SANDF will deploy to assist law enforcement in controlling protests


The SA National Defence Force (SANDF) started pre-deployment activity in line with a request for assistance from the National Joint Operational and Intelligence Structure (NatJoints) to assist law enforcement in Gauteng and KwaZulu Natal in quelling rioting and violence, apparently in response to Jacob Zuma starting a prison sentence for contempt of court.

“The duration and number of deploying soldiers will be determined by an assessment of the situation on the ground by relevant law enforcement agencies. Further, it must be emphasised the SANDF deployment objective is to provide safety and a safe working environment for police and other law enforcement agencies while they carry out constitutionally mandated law and order duties. SANDF deployment-related information updates will follow in due course.”

The deployment will likely be under the existing Operation Prosper internal operation, and will see soldiers assisting the SA Police Service and other law enforcement entities, including metro police.

KwaZulu-Natal was first gripped by sporadic unrest on Friday with incidents of looting and vandalism which later spread to Gauteng.

Police Ministry spokeswoman Lirandzu Themba  said law enforcement agencies nationally arrested 219 since unrest startedt, 96 in Gauteng and 123 in KwaZulu-Natal . Dozens of trucks were burnt and at least seven people  killed.

Major General Mathapelo Peters, Head: Corporate Communication and Liaison at SA Police Service National Head Office, said in the statement police in Gauteng and KwaZulu-Natal are on high alert “in response to opportunistic criminality and violent protests”.

He reports KwaZulu-Natal police overnight dispersed crowds and foiled attempts to barricade roads adding NatJoints is “working around the clock to enhance operational capacity at provincial level in response to incidents in which people appear to be undermining the authority of the State, including the flouting of the DMA (Disaster Management Act) regulations”.
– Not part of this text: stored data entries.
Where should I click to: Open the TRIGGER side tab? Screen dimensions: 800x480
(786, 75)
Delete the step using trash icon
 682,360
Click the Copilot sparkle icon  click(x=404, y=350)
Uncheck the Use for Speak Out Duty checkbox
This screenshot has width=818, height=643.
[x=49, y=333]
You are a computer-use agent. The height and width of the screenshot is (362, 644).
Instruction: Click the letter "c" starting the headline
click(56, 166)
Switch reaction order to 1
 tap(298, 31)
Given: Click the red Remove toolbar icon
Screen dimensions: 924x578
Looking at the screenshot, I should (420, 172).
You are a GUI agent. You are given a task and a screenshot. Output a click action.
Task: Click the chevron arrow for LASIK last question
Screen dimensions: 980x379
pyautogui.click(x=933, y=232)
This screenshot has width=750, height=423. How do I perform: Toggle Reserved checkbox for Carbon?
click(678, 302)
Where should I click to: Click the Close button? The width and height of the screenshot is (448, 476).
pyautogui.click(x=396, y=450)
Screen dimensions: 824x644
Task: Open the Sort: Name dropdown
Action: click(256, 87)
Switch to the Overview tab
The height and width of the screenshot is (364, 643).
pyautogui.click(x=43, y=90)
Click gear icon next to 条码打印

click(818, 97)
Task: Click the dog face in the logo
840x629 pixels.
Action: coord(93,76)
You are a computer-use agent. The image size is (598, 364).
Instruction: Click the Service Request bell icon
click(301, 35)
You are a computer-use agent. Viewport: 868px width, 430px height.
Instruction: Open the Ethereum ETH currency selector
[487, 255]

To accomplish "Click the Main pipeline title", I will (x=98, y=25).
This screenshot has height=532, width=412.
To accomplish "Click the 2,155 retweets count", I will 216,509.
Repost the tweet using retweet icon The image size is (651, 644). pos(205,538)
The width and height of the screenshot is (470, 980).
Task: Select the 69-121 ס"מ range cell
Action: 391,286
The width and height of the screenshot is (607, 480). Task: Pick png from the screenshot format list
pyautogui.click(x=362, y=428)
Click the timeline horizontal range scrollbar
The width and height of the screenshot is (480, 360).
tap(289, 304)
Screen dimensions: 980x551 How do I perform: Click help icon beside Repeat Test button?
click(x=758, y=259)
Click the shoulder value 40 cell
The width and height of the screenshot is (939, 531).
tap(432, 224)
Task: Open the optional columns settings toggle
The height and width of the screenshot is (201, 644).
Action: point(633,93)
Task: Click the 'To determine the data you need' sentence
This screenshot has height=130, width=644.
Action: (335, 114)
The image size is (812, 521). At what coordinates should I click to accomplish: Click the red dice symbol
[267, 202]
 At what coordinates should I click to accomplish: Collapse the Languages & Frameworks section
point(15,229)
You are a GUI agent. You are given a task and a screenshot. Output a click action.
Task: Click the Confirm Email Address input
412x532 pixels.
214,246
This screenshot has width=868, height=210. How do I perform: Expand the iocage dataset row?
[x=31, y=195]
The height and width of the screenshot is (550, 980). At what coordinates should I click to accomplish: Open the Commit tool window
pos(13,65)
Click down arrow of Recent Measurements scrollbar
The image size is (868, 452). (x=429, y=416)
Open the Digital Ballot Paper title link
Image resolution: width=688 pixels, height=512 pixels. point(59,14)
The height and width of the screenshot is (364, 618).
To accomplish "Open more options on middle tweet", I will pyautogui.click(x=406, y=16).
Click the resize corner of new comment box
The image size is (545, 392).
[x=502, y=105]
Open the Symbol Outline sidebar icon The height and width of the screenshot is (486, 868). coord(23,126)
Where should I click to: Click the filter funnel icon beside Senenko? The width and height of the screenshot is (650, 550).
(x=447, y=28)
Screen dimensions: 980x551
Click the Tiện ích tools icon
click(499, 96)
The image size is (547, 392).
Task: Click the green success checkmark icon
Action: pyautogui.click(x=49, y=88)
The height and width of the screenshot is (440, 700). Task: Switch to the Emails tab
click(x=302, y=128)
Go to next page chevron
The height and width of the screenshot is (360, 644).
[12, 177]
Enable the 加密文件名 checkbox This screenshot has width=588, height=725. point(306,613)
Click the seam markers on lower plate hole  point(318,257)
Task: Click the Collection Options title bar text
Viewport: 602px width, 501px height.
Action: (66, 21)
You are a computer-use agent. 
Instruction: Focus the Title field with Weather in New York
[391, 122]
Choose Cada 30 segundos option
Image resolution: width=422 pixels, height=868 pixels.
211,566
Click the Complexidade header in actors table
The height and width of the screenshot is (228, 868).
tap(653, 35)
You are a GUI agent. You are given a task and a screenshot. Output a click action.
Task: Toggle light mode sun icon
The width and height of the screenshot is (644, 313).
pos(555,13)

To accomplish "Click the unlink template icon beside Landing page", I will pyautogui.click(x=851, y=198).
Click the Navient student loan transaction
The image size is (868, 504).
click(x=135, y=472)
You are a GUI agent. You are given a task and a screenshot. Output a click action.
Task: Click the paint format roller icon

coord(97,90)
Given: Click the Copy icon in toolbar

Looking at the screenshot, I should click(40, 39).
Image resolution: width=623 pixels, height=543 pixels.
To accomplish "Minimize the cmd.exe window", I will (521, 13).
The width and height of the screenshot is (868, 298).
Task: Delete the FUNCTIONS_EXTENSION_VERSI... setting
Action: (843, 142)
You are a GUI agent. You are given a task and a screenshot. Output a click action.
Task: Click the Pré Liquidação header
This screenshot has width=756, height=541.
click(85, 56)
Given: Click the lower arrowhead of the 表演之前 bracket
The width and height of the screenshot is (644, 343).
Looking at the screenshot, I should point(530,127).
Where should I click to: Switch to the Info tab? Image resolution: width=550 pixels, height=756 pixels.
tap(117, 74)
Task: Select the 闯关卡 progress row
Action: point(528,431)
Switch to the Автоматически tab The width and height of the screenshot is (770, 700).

Speaking on television on Sunday evening, Cyril Ramaphosa said rioting and violence affected key infrastructure, destroyed property and saw people intimidated, threatened and “even hurt”. This was concerning as it appeared some of the violence was “based on ethnic mobilisation”.

“This must be condemned by all South Africans at all costs as we are a nation committed to non-racialism and non-tribalism underpinned by the diversity and unity of all the people of South Africa, whatever their language, culture, religious beliefs and race.

“Our commitment to our democratic Constitution is based on the fundamental principle that all people are equal before the law and all people have the right to equal protection before the law,” he told viewers.